I also had a leaking joint on the oil pump to filter pipe quite recently near Orleans, and made up my own washer with some old inner tube I always carry. It is still fine, so I’m leaving it alone! The only really alarming failure was the steering box drop arm – fortunately at a very slow speed in a Devonshire village

This summer I topped 150,000 miles, and as I spent three years out of the country, this comes out at about 3,500 a year.  I never completely lay the car up as I like to take advantage of those dry sunny winter days (often February) to go out for a run and let the cool dry air blow through the vehicle just in case any condensation has been encroaching. And I usually have a Christmas day drive.

Chris out in Provence within the last 6 weeks.
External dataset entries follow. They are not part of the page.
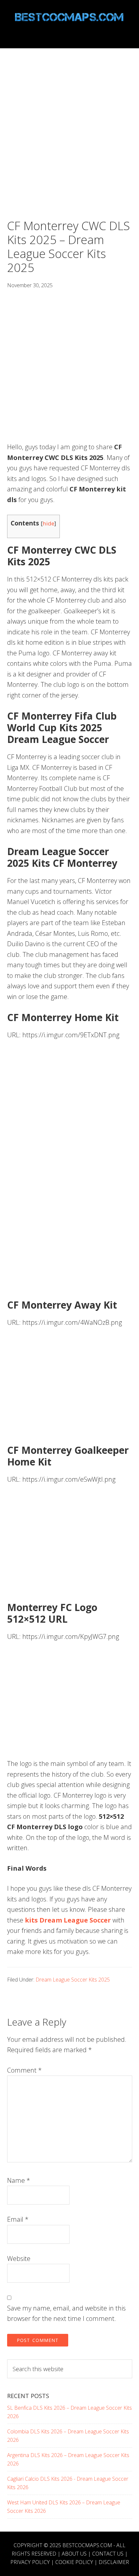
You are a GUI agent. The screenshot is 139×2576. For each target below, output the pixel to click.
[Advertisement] (69, 146)
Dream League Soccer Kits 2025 (73, 1979)
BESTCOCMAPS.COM (87, 2545)
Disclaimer (114, 2562)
I intend to plan further expeditions and would love to join another Autumn Tour (TTT 2 or T Register) though dates are difficult for me. However, I actually hosted one once (based near Ipswich) and my wife and I joined a Yorkshire one a few years back based at my birthplace Skipton. So, onwards and forwards – (not upwards yet I hope!) –  I love driving my first car and will continue to make much use, sometimes daily again maybe, of this treasure.

Ed’s note: I think this is a perfect example of man and car in harmony.

When Chris’ mother was alive and living in Bude, Cornwall, Chris used to call in on us for lunch and a chat, having set out from Ipswich in the TC that morning. Suitably fed and watered he then set off for Bude.

Ipswich to Bristol is just over 200 miles; Bristol to Bude is around 130 miles.

You can do it in a TC!

One thought on “Front cover – TC4431 (MPA 894)

  1. Art Holtzman says:

    I’m sitting here in South Florida on a Sunday morning, waiting patiently for TC5389 (1947)to arrive from Los Angeles on Tuesday, and poring through TTT-2. I’m 83 years old now and have owned only one British sports car in my life, a ’54 XK-120 back in ’56-’57, which I bought for $600 and later learned that the guy who sold it to me doubled his investment. I still have the imbedded memory of the SU fuel pump cutting out while passing a bus around a curve on a mountain road. I was only a kid back then and did some foolish things. After that it was mostly Porsches, Alfas , a 240Z, and presently an S2000 (Boxster performance with Honda operating costs).

    Now, reading Chris’ list of mishaps, it’s got me wondering if I’ve done another foolish thing in my dotage. Let’s hope not.